What is required -> Copy exactly the lines of the material below that run from the one containing "[Výhody inzercie na" through the one containing "Fakty (19, 265)". Copy no other lines.

---------------

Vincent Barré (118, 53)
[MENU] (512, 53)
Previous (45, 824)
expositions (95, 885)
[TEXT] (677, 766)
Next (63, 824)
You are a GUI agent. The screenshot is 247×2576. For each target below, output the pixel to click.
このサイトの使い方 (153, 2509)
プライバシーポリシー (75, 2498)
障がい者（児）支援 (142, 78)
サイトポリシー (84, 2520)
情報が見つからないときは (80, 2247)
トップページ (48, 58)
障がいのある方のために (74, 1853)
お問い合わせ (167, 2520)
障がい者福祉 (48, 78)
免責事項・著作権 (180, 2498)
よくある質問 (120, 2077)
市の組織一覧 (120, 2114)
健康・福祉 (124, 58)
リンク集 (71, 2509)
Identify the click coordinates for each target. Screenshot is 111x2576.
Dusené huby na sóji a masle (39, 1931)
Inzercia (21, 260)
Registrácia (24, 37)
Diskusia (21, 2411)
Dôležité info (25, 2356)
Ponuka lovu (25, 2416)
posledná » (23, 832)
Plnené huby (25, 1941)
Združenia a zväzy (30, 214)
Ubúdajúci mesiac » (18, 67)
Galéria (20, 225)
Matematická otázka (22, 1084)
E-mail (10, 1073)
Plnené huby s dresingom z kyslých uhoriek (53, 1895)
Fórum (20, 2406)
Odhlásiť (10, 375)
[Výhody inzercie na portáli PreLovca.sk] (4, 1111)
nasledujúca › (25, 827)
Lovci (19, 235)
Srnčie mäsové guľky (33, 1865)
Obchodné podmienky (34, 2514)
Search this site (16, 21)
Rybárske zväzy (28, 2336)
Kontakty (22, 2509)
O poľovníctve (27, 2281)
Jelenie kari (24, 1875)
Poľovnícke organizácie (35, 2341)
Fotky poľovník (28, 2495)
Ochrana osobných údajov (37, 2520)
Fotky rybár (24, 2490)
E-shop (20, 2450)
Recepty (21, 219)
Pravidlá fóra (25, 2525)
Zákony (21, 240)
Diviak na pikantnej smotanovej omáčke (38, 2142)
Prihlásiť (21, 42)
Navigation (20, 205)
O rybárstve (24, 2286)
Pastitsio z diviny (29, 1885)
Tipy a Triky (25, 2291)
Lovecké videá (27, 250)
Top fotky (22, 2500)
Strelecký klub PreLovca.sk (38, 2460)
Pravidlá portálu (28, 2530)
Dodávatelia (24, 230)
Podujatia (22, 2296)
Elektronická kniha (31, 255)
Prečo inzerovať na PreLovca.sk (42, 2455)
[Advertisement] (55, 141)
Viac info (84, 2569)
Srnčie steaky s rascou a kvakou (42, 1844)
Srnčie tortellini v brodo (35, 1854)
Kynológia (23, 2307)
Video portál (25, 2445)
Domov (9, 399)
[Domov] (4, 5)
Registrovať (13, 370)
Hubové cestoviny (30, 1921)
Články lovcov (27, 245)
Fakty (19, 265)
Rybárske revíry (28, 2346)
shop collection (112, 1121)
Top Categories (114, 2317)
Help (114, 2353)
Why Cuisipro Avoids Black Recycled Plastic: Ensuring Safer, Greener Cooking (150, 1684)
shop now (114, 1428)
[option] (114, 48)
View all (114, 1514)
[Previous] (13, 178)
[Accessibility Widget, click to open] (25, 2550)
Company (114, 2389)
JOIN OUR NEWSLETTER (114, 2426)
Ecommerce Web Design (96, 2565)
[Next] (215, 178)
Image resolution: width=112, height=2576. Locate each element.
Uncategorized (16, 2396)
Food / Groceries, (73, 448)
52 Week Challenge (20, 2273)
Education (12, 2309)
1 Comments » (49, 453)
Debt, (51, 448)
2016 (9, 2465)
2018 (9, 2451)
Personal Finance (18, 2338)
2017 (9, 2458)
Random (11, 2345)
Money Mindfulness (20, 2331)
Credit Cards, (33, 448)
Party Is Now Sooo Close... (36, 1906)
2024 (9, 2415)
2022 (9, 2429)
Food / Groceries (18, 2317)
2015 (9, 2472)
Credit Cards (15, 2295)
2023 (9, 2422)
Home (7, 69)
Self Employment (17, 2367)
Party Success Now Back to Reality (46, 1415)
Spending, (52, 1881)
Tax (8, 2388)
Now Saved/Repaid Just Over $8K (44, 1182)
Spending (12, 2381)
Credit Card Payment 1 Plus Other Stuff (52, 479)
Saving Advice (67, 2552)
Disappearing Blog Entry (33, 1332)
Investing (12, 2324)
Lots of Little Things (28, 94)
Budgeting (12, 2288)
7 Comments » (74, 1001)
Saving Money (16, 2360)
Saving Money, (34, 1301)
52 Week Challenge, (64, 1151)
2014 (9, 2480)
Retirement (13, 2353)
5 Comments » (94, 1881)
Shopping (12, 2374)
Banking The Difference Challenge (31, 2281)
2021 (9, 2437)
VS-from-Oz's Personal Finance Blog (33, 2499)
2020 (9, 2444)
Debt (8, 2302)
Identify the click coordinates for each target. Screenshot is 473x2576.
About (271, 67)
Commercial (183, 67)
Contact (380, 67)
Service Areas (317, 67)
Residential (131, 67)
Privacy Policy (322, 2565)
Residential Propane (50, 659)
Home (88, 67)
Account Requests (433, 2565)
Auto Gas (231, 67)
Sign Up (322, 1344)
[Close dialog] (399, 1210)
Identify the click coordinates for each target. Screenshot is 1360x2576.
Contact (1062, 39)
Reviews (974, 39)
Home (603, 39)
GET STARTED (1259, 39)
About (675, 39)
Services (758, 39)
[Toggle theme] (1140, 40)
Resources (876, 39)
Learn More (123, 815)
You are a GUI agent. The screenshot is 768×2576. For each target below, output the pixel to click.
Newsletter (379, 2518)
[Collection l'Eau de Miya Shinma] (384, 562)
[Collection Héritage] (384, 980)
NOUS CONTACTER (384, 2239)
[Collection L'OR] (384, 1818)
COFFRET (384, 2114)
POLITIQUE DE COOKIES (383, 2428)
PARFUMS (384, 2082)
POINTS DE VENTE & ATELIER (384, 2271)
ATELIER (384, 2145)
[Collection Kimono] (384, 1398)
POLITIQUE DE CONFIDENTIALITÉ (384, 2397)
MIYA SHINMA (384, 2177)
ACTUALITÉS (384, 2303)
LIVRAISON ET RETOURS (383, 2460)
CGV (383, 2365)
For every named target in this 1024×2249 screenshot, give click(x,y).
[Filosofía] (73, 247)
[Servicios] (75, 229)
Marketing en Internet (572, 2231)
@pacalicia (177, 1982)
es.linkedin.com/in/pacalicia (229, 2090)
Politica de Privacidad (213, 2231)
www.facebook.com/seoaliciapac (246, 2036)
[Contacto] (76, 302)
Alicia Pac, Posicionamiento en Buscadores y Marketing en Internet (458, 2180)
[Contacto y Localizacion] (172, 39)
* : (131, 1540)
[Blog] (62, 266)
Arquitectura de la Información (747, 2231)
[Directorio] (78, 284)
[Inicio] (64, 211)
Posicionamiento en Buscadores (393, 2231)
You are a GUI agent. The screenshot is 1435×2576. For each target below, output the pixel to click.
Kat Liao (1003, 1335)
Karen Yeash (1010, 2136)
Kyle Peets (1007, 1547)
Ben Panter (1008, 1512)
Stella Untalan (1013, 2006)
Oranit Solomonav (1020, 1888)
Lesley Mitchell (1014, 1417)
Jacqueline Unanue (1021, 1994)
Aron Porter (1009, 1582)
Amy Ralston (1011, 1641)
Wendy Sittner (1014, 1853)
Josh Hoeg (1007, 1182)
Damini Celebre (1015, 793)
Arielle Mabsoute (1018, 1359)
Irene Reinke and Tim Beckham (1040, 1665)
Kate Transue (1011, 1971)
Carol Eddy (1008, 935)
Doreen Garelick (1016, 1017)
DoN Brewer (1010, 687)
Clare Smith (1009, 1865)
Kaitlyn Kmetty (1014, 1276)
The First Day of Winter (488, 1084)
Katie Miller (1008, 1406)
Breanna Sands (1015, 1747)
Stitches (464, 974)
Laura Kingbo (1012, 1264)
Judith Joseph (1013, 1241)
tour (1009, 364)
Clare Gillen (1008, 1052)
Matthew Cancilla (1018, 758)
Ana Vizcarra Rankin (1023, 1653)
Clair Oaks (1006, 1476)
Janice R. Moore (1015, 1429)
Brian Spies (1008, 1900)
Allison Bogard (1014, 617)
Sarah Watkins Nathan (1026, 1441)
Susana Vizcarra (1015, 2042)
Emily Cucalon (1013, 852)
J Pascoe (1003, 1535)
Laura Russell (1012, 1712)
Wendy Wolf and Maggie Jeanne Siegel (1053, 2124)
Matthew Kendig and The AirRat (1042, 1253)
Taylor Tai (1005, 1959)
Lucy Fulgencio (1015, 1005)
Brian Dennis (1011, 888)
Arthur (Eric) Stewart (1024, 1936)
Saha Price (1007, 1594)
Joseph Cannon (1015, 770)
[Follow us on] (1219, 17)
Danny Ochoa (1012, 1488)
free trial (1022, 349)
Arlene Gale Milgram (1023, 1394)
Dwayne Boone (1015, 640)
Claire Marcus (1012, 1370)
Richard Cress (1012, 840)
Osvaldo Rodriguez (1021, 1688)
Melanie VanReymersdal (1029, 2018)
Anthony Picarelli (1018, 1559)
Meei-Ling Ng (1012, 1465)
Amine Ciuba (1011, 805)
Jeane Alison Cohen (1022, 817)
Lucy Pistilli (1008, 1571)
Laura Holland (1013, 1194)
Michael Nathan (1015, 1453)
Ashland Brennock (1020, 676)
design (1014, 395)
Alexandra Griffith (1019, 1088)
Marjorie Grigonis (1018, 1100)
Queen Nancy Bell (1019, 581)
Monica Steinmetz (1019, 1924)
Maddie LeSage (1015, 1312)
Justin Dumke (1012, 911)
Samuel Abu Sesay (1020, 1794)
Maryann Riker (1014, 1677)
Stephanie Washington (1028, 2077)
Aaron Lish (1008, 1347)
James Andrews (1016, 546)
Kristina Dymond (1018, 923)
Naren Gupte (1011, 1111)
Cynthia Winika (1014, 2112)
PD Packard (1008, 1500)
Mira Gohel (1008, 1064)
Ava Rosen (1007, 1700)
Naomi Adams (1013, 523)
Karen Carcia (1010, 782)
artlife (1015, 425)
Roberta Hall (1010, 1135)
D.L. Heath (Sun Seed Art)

---------------

Task response ->
[Výhody inzercie na portáli PreLovca.sk] (4, 1111)
nasledujúca › (25, 827)
Lovci (19, 235)
Srnčie mäsové guľky (33, 1865)
Obchodné podmienky (34, 2514)
Search this site (16, 21)
Rybárske zväzy (28, 2336)
Kontakty (22, 2509)
O poľovníctve (27, 2281)
Jelenie kari (24, 1875)
Poľovnícke organizácie (35, 2341)
Fotky poľovník (28, 2495)
Ochrana osobných údajov (37, 2520)
Fotky rybár (24, 2490)
E-shop (20, 2450)
Recepty (21, 219)
Pravidlá fóra (25, 2525)
Zákony (21, 240)
Diviak na pikantnej smotanovej omáčke (38, 2142)
Prihlásiť (21, 42)
Navigation (20, 205)
O rybárstve (24, 2286)
Pastitsio z diviny (29, 1885)
Tipy a Triky (25, 2291)
Lovecké videá (27, 250)
Top fotky (22, 2500)
Strelecký klub PreLovca.sk (38, 2460)
Pravidlá portálu (28, 2530)
Dodávatelia (24, 230)
Podujatia (22, 2296)
Elektronická kniha (31, 255)
Prečo inzerovať na PreLovca.sk (42, 2455)
[Advertisement] (55, 141)
Viac info (84, 2569)
Srnčie steaky s rascou a kvakou (42, 1844)
Srnčie tortellini v brodo (35, 1854)
Kynológia (23, 2307)
Video portál (25, 2445)
Domov (9, 399)
[Domov] (4, 5)
Registrovať (13, 370)
Hubové cestoviny (30, 1921)
Články lovcov (27, 245)
Fakty (19, 265)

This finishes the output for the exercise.